Card of the Day - 2024-11-06

Wrights soap bookmark
W.V. Wright & Co [trade : soap : UK] "Advertising Bookmark - The Seal of Purity" (1920) 1/1

Now the tar barrel racing we spoke of yesterday is not the only one in the area, for on the second Saturday of November they also do it in Hatherleigh, where it is accompanied by a carnival. This one is very early in the morning, you have to get up specially - and perhaps that is also a bit of a link to it all being over by the time the customs men are on their rounds...

This event seems to have started in 1903. 

To card chat, when I was researching yesterday`s card I was struck by the fact that tar was used because of its strong, and maybe noxious odour, as well as the way it disguised all trace of what was beneath it.

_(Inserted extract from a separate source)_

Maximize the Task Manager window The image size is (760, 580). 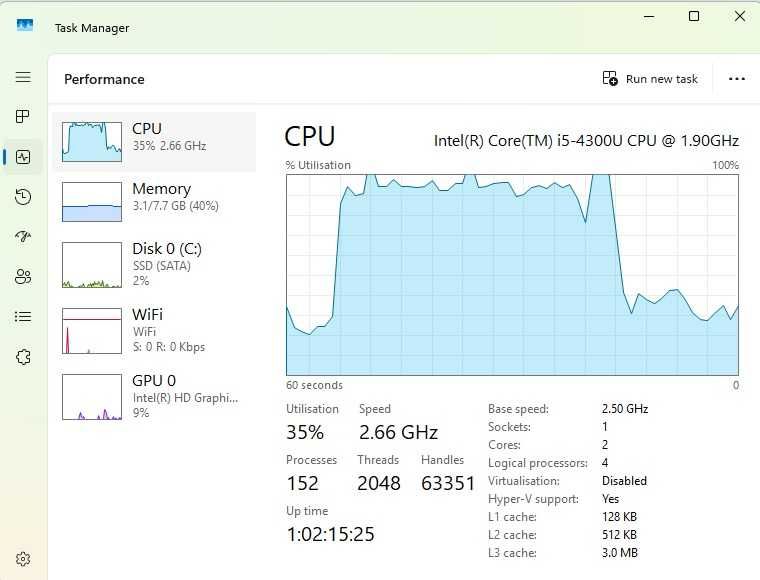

And yet it also appears on a lot of trade cards for another reason, and that is health and hygiene. 

In America you can find trade cards where is it is recommended to combat colds, coughs (especially whooping cough in children), sore throats, lung infections, toothache, consumption, bronchitis, and Sines` Syrup of Tar is even advertised as "Cures all Pulmonary Diseases"

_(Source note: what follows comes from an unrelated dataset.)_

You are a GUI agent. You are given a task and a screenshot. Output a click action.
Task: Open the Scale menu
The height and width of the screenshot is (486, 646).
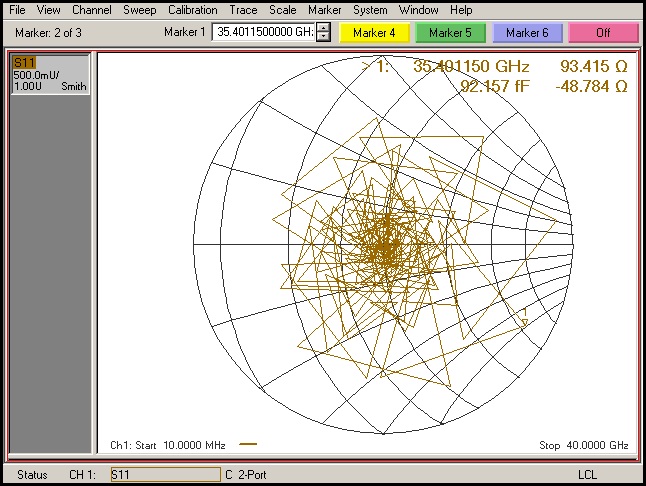[x=282, y=9]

Back in England, the top brand was Wright`s Coal Tar Soap. This was created in 1860 by William Valentine Wright, from the liquid by-product that occurred when coal was distilled to make coke or coal gas. He had been born in Suffolk but then opened a small business in London as a wholesale druggist and chemist. This was at the romantic sounding address of Old Fish Street Hill, and it was very close to Billingsgate Market. He did not call it Wright`s Coal Tar Soap, he called it "Sapo Carbonis Detergens" - which is Latin, for, in order, soap, coal, polish (as in rubbing, not furniture polish, though the truth is that the "polish" bit of furniture polish actually means the way it is applied and not the name of the substance) 

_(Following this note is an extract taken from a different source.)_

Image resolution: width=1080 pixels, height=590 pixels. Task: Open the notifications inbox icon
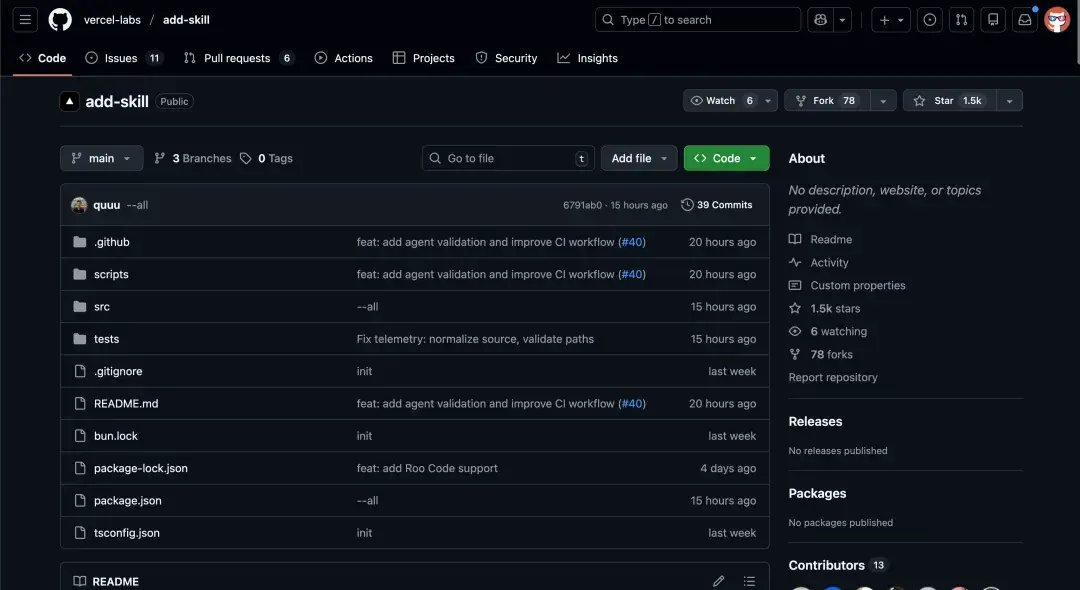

Anyway Mr. Wright somehow acquired a source for this liquid, and his soap was seemingly inspired by the local farmers from his Suffolk youth - this was a practise which had been going on for centuries, and even the Roman poet Virgil mentioned shepherds using pitch and bitumen on their flocks to cure itching and sores, even what was later known as the mite damage, scab. 

For some reason though this by-product was so well known to farmers, it had primarily always been used in industry as a preservative for fencing (which would come to be known as creosote), and for making a hard weather proof surface for local roads. You can see that on card 10 /24 of Priory Tea`s "I-Spy Men at Work" (1959). It was also used in the railway industry for making sure that the wooden structure that supported the iron rails did not decay. 

Coal tar then became part of many popular medicines for human complaints involving itching and dryness, things like eczema, and dermatitis, as well as dandruff. It was one of the constituent parts of paracetamol too. There were always certain areas of the body that it was unsuitable for, and also you were told you should not use it on areas where the skin is broken and as yet unhealed, or where infection has set in close to the surface. 

Then, in 2005, along with several other similar products, Wright`s Coal Tar Soap was banned. This came about because it was linked with cancer, amongst its users, but more tellingly amongst the employees of the factories. However this link was, rather shockingly, discovered way back in 1980.

Now you might be sitting here thinking but I have a bar upstairs I bought earlier in the week - well fear not, for it is still made, in Turkey, but to a different formula using tea tree oils, though it does still have "with coal tar fragrance" on the packaging, which is designed to resemble, as closely as possible, the original version.